O ex-deputado estadual Arthur do Val (União Brasil), mais conhecido como “Mamãe Falei”, voltou aos holofotes — e, como de costume, pela porta errada. Nesta quarta-feira, 12, em Belém, ele reclamou publicamente de ter perdido as credenciais de acesso à COP30 e acusou o evento de “falta de pluralidade”, afirmando que foi barrado por “decisão política”.
A cena ocorreu dois dias após circular nos bastidores da conferência que Do Val havia forçado situações para gravar vídeos, tentando lacrar em áreas de circulação restrita. Resultado: credencial suspensa e acesso negado.
“Eu fui impedido de entrar, mesmo tendo feito o credenciamento dentro das regras. Isso mostra como o tema vem sendo tratado de forma ideológica”, afirmou ele à Itatiaia, tentando transformar o episódio em narrativa de perseguição.
Histórico que pesa – e muito
A vitimização momentânea contrasta com o passado recente de Arthur do Val, cujo mandato foi cassado em 2022 pela Assembleia Legislativa de São Paulo, por quebra de decoro.

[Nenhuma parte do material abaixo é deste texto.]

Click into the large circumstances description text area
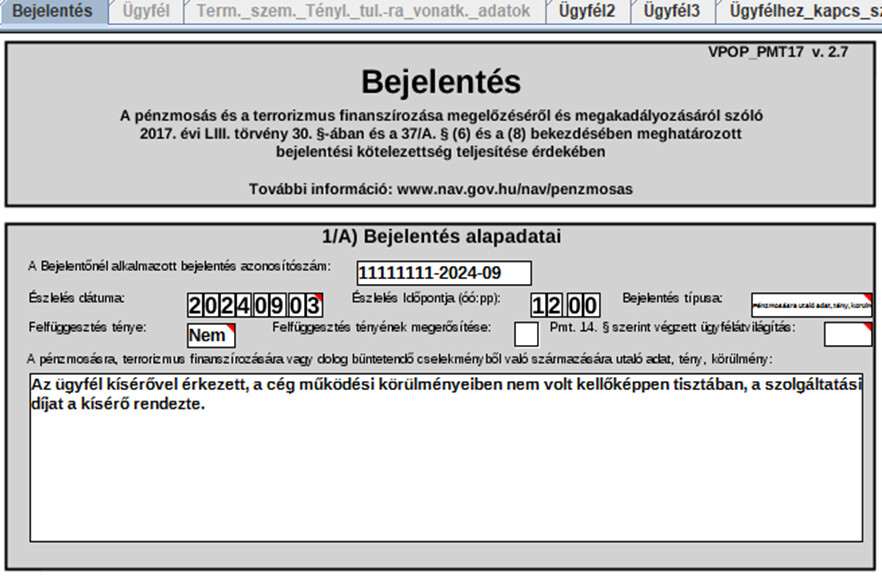The image size is (882, 577). pos(446,470)
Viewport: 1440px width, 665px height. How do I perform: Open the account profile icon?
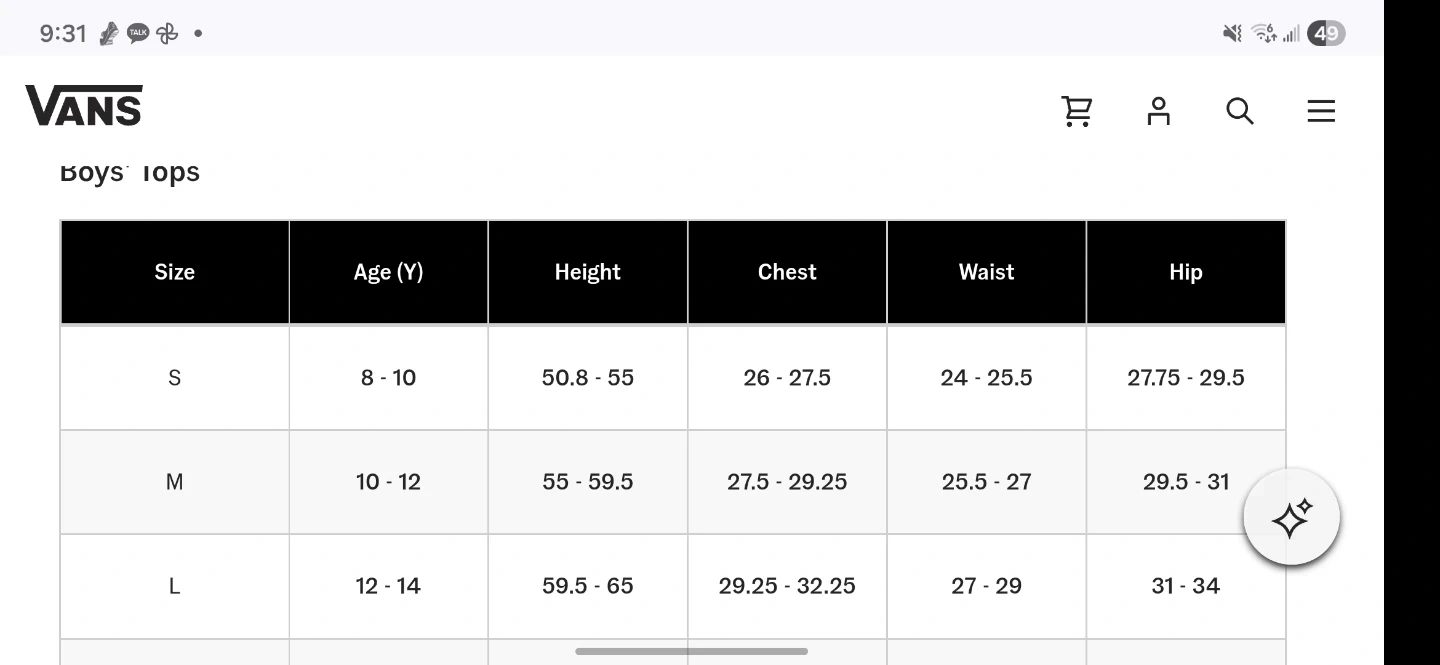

A cassação ocorreu após a divulgação de áudios em que ele sexualizava mulheres ucranianas durante uma viagem ao país em guerra, episódio que teve repercussão internacional e foi classificado amplamente como assédio.
A negativa de acesso à COP30, portanto, não aconteceu no vácuo: Do Val carrega rejeição pública, desgaste político, e um histórico que ainda repercute.
E ainda quer ser governador
Mesmo assim, na entrevista em Belém, Arthur do Val afirmou que pretende retomar a carreira política e não descarta concorrer ao Governo de São Paulo em 2026.
“Não descarto ser candidato ao Governo de São Paulo em 2026. Muita coisa vai depender do cenário, mas sigo com vontade de contribuir”, disse, apostando que o eleitorado paulista estaria disposto a esquecer tanto os áudios da Ucrânia quanto a cassação unânime na Alesp.
A COP segue; ele, nem tanto
Enquanto Mamãe Falei segue produzindo conteúdo sobre ter sido barrado — material que costuma circular mais entre seus seguidores do que no debate público qualificado — a COP30 continua com sua programação normal, discutindo clima, governança global e ações concretas para adaptação e mitigação.
Arthur, por sua vez, não voltou a entrar na conferência, permanecendo do lado de fora tanto fisicamente quanto no debate ambiental sério.